Economics of Xenophobia Neo-Nazis Threaten German Exports, Minister Says

Xenophobia and neo-Nazism pose a serious threat to Germany's export-oriented economy, Interior Minister Hans-Peter Friedrich has warned. He singled out eastern Germany as particularly vulnerable to that threat, saying it is in Germans' own interest to reject xenophobia and welcome foreigners.

Neo-Nazis stage a march in the eastern German town of Plauen.

Neo-Nazis stage a march in the eastern German town of Plauen.

German Interior Minister Hans-Peter Friedrich warned over the weekend that neo-Nazis and xenophobes at home could hurt the competitiveness of German goods abroad.

"It has to be clear to everyone that as an export-oriented country, we can't afford to be xenophobic," he told the Sunday edition of the daily Der Tagesspiegel. "If we want to sell our goods all over the world, we have to show we're open to those who are interested in our country."

Friedrich said that former East Germany, where xenophobia is particularly strong, has a clear need for foreign workers. He used Spain as an example of a country with extremely high unemployment, particularly among youth, that could serve to fill the labor shortage in Germany.

"The more foreigners who come into eastern Germany to study and work, the more companies will set up shop there so they can grab workers right out of university," he said.

Friedrich also warned of neo-Nazis making inroads in the former East. He said he worried that neo-Nazis were "knowingly infiltrating civil society in some parts of eastern Germany to achieve their goals."

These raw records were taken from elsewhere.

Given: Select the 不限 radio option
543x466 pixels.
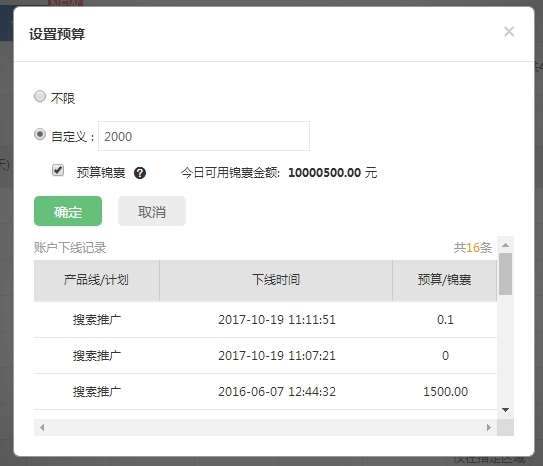Looking at the screenshot, I should 40,96.
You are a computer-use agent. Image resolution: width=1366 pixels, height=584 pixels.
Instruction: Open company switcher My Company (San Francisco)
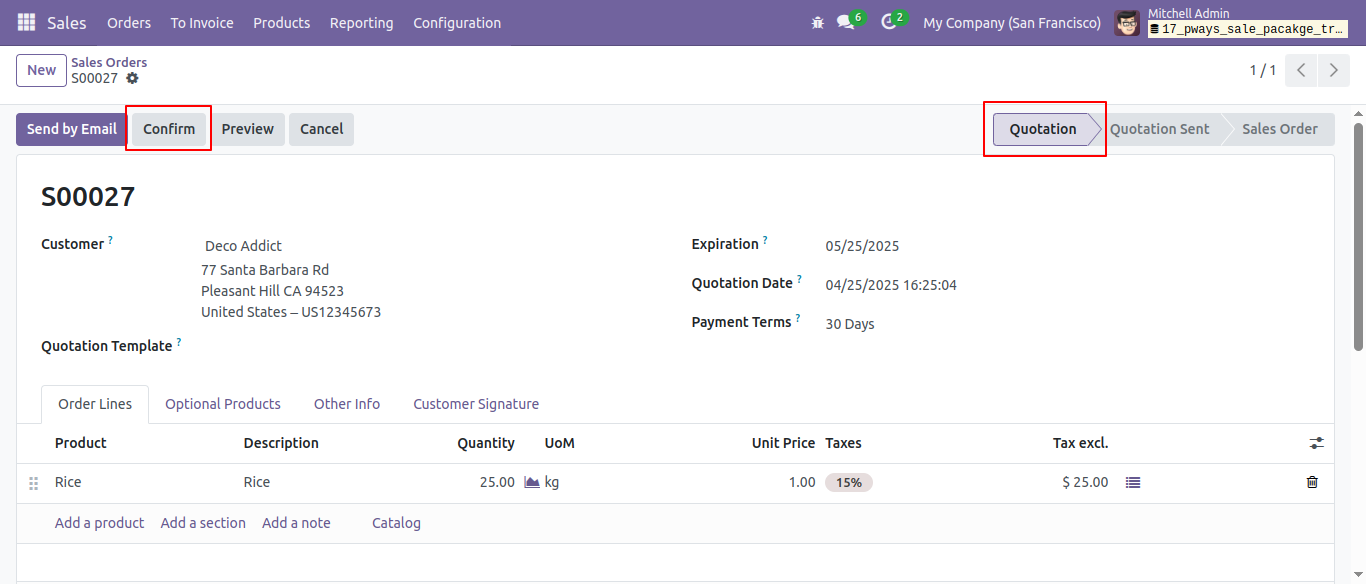pos(1012,22)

"We cannot allow that," he said.

His comments came as tensions remain high over the anti-Islam video "Innocence of Muslims," which depicts the Prophet Muhammad as a womanizer and child abuser, and has sparked violent protest across the Muslim world. Caricatures published recently in a French magazine that also mock Muhammad have increased fears of further unrest.

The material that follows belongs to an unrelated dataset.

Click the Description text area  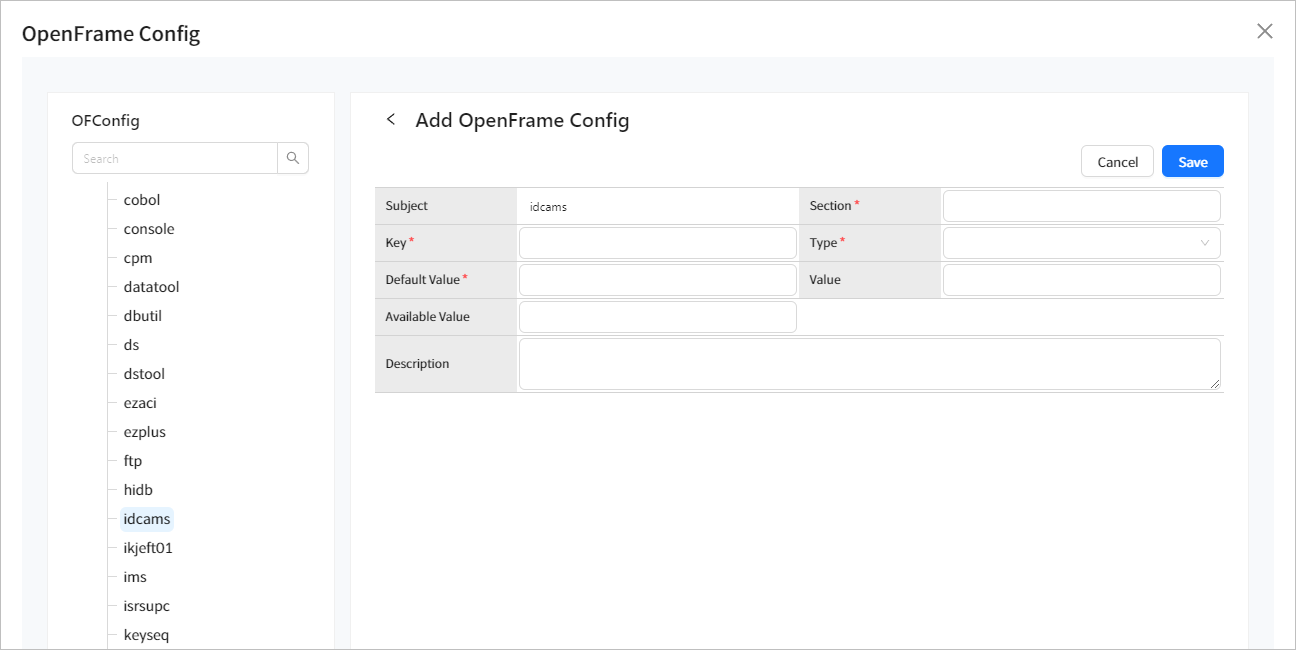869,363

Adding to the provocation, a populist group in Germany called Pro Deutschland has said it wants to show "Innocence of Muslims" publicly, unleashing a debate over how far the right to freedom of expression extends in Germany.

In an interview with SPIEGEL last month, Interior Minister Friedrich, whose ministry is currently reviewing the issue, accused such groups of intentionally provoking Islamists. "By doing so, they are recklessly pouring oil on the fire," he said. "We must use all legally sanctioned courses of action to stop them."